• **EXCERPTED DATA**
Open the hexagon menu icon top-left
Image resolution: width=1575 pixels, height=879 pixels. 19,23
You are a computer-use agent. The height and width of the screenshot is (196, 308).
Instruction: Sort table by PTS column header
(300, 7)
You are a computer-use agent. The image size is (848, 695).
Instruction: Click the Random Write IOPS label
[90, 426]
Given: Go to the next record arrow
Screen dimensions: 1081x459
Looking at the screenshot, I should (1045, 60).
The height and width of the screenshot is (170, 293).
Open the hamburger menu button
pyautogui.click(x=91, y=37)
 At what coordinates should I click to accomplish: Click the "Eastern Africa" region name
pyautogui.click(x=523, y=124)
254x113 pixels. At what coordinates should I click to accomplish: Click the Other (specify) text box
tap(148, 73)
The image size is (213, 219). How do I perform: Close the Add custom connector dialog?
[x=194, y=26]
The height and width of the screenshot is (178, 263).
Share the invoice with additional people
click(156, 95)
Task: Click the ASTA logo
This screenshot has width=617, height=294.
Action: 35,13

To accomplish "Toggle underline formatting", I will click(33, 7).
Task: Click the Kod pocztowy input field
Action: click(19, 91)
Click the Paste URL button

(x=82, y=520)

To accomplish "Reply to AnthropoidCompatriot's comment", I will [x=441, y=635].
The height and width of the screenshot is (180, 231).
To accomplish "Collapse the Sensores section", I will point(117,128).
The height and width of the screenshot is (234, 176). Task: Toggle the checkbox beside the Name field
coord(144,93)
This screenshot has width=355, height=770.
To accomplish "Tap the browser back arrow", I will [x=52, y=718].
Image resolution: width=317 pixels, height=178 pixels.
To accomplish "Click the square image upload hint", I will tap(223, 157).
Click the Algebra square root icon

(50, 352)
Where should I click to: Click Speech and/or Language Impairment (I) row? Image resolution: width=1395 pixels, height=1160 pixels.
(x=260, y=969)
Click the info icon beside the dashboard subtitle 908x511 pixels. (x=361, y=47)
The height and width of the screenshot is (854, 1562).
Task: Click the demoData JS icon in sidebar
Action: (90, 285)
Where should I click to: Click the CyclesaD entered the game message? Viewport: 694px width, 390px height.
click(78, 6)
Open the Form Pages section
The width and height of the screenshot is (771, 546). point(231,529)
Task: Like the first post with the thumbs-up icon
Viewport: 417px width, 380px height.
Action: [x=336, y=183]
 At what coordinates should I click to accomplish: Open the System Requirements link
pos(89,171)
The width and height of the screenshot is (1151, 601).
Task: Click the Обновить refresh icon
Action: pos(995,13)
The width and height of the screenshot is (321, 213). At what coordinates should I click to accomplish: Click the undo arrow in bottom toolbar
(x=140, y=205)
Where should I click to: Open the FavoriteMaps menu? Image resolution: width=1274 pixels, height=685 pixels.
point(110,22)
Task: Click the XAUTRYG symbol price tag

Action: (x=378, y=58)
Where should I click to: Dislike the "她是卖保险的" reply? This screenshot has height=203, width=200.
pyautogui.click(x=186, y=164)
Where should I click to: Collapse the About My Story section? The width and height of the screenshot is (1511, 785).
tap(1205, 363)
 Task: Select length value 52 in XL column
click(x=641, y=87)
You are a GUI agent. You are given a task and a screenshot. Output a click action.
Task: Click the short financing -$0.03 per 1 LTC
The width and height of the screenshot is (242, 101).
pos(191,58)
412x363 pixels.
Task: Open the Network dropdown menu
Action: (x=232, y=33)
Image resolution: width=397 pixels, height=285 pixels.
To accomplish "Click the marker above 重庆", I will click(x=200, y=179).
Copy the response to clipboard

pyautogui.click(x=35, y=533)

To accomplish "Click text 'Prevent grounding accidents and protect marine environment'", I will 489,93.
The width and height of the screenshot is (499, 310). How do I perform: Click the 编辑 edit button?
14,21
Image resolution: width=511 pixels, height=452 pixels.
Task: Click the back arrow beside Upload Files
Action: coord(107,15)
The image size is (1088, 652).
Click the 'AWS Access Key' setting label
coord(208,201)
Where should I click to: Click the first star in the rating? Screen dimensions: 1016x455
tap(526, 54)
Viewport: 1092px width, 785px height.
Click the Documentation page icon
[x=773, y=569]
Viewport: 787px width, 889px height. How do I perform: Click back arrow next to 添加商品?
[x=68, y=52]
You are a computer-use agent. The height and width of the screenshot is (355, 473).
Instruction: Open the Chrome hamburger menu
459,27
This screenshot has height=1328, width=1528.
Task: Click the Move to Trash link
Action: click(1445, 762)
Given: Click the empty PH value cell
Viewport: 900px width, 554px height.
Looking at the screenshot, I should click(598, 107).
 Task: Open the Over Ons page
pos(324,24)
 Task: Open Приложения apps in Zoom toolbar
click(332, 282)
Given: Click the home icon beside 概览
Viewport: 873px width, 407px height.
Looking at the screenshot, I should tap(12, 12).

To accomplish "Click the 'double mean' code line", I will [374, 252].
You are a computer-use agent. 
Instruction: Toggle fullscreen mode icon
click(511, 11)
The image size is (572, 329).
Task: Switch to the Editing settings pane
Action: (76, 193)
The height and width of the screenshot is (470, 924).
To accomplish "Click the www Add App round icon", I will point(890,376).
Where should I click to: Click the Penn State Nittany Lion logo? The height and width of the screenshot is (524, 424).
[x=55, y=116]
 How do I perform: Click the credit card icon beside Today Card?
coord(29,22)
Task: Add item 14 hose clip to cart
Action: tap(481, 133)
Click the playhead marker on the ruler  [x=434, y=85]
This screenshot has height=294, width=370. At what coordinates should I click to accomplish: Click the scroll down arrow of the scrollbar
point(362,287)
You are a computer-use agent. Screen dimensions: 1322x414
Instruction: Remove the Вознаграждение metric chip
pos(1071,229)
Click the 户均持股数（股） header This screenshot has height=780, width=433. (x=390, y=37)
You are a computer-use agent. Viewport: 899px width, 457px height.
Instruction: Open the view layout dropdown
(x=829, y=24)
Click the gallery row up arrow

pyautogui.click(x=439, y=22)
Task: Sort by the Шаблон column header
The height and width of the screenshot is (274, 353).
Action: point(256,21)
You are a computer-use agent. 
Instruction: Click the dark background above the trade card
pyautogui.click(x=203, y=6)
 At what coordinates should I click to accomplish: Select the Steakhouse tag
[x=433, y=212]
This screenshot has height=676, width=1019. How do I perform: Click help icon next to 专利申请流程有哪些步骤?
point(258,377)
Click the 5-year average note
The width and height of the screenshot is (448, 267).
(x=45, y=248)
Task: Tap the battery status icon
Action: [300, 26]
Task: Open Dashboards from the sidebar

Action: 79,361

• **EXERCISE BRIEF**
All of the material above needs repeating. Keep it exact.

• **ANSWER TO THIS TASK**
Open the hexagon menu icon top-left
Image resolution: width=1575 pixels, height=879 pixels. 19,23
You are a computer-use agent. The height and width of the screenshot is (196, 308).
Instruction: Sort table by PTS column header
(300, 7)
You are a computer-use agent. The image size is (848, 695).
Instruction: Click the Random Write IOPS label
[90, 426]
Given: Go to the next record arrow
Screen dimensions: 1081x459
Looking at the screenshot, I should (1045, 60).
The height and width of the screenshot is (170, 293).
Open the hamburger menu button
pyautogui.click(x=91, y=37)
 At what coordinates should I click to accomplish: Click the "Eastern Africa" region name
pyautogui.click(x=523, y=124)
254x113 pixels. At what coordinates should I click to accomplish: Click the Other (specify) text box
tap(148, 73)
The image size is (213, 219). How do I perform: Close the Add custom connector dialog?
[x=194, y=26]
The height and width of the screenshot is (178, 263).
Share the invoice with additional people
click(156, 95)
Task: Click the ASTA logo
This screenshot has width=617, height=294.
Action: 35,13

To accomplish "Toggle underline formatting", I will click(33, 7).
Task: Click the Kod pocztowy input field
Action: click(19, 91)
Click the Paste URL button

(x=82, y=520)

To accomplish "Reply to AnthropoidCompatriot's comment", I will [x=441, y=635].
The height and width of the screenshot is (180, 231).
To accomplish "Collapse the Sensores section", I will point(117,128).
The height and width of the screenshot is (234, 176). Task: Toggle the checkbox beside the Name field
coord(144,93)
This screenshot has width=355, height=770.
To accomplish "Tap the browser back arrow", I will [x=52, y=718].
Image resolution: width=317 pixels, height=178 pixels.
To accomplish "Click the square image upload hint", I will tap(223, 157).
Click the Algebra square root icon

(50, 352)
Where should I click to: Click Speech and/or Language Impairment (I) row? Image resolution: width=1395 pixels, height=1160 pixels.
(x=260, y=969)
Click the info icon beside the dashboard subtitle 908x511 pixels. (x=361, y=47)
The height and width of the screenshot is (854, 1562).
Task: Click the demoData JS icon in sidebar
Action: (90, 285)
Where should I click to: Click the CyclesaD entered the game message? Viewport: 694px width, 390px height.
click(78, 6)
Open the Form Pages section
The width and height of the screenshot is (771, 546). point(231,529)
Task: Like the first post with the thumbs-up icon
Viewport: 417px width, 380px height.
Action: [x=336, y=183]
 At what coordinates should I click to accomplish: Open the System Requirements link
pos(89,171)
The width and height of the screenshot is (1151, 601).
Task: Click the Обновить refresh icon
Action: pos(995,13)
The width and height of the screenshot is (321, 213). At what coordinates should I click to accomplish: Click the undo arrow in bottom toolbar
(x=140, y=205)
Where should I click to: Open the FavoriteMaps menu? Image resolution: width=1274 pixels, height=685 pixels.
point(110,22)
Task: Click the XAUTRYG symbol price tag

Action: (x=378, y=58)
Where should I click to: Dislike the "她是卖保险的" reply? This screenshot has height=203, width=200.
pyautogui.click(x=186, y=164)
Where should I click to: Collapse the About My Story section? The width and height of the screenshot is (1511, 785).
tap(1205, 363)
 Task: Select length value 52 in XL column
click(x=641, y=87)
You are a GUI agent. You are given a task and a screenshot. Output a click action.
Task: Click the short financing -$0.03 per 1 LTC
The width and height of the screenshot is (242, 101).
pos(191,58)
412x363 pixels.
Task: Open the Network dropdown menu
Action: (x=232, y=33)
Image resolution: width=397 pixels, height=285 pixels.
To accomplish "Click the marker above 重庆", I will click(x=200, y=179).
Copy the response to clipboard

pyautogui.click(x=35, y=533)

To accomplish "Click text 'Prevent grounding accidents and protect marine environment'", I will 489,93.
The width and height of the screenshot is (499, 310). How do I perform: Click the 编辑 edit button?
14,21
Image resolution: width=511 pixels, height=452 pixels.
Task: Click the back arrow beside Upload Files
Action: coord(107,15)
The image size is (1088, 652).
Click the 'AWS Access Key' setting label
coord(208,201)
Where should I click to: Click the first star in the rating? Screen dimensions: 1016x455
tap(526, 54)
Viewport: 1092px width, 785px height.
Click the Documentation page icon
[x=773, y=569]
Viewport: 787px width, 889px height. How do I perform: Click back arrow next to 添加商品?
[x=68, y=52]
You are a computer-use agent. The height and width of the screenshot is (355, 473).
Instruction: Open the Chrome hamburger menu
459,27
This screenshot has height=1328, width=1528.
Task: Click the Move to Trash link
Action: click(1445, 762)
Given: Click the empty PH value cell
Viewport: 900px width, 554px height.
Looking at the screenshot, I should click(598, 107).
 Task: Open the Over Ons page
pos(324,24)
 Task: Open Приложения apps in Zoom toolbar
click(332, 282)
Given: Click the home icon beside 概览
Viewport: 873px width, 407px height.
Looking at the screenshot, I should tap(12, 12).

To accomplish "Click the 'double mean' code line", I will [374, 252].
You are a computer-use agent. 
Instruction: Toggle fullscreen mode icon
click(511, 11)
The image size is (572, 329).
Task: Switch to the Editing settings pane
Action: (76, 193)
The height and width of the screenshot is (470, 924).
To accomplish "Click the www Add App round icon", I will point(890,376).
Where should I click to: Click the Penn State Nittany Lion logo? The height and width of the screenshot is (524, 424).
[x=55, y=116]
 How do I perform: Click the credit card icon beside Today Card?
coord(29,22)
Task: Add item 14 hose clip to cart
Action: tap(481, 133)
Click the playhead marker on the ruler  [x=434, y=85]
This screenshot has height=294, width=370. At what coordinates should I click to accomplish: Click the scroll down arrow of the scrollbar
point(362,287)
You are a computer-use agent. Screen dimensions: 1322x414
Instruction: Remove the Вознаграждение metric chip
pos(1071,229)
Click the 户均持股数（股） header This screenshot has height=780, width=433. (x=390, y=37)
You are a computer-use agent. Viewport: 899px width, 457px height.
Instruction: Open the view layout dropdown
(x=829, y=24)
Click the gallery row up arrow

pyautogui.click(x=439, y=22)
Task: Sort by the Шаблон column header
The height and width of the screenshot is (274, 353).
Action: point(256,21)
You are a computer-use agent. 
Instruction: Click the dark background above the trade card
pyautogui.click(x=203, y=6)
 At what coordinates should I click to accomplish: Select the Steakhouse tag
[x=433, y=212]
This screenshot has height=676, width=1019. How do I perform: Click help icon next to 专利申请流程有哪些步骤?
point(258,377)
Click the 5-year average note
The width and height of the screenshot is (448, 267).
(x=45, y=248)
Task: Tap the battery status icon
Action: [300, 26]
Task: Open Dashboards from the sidebar

Action: 79,361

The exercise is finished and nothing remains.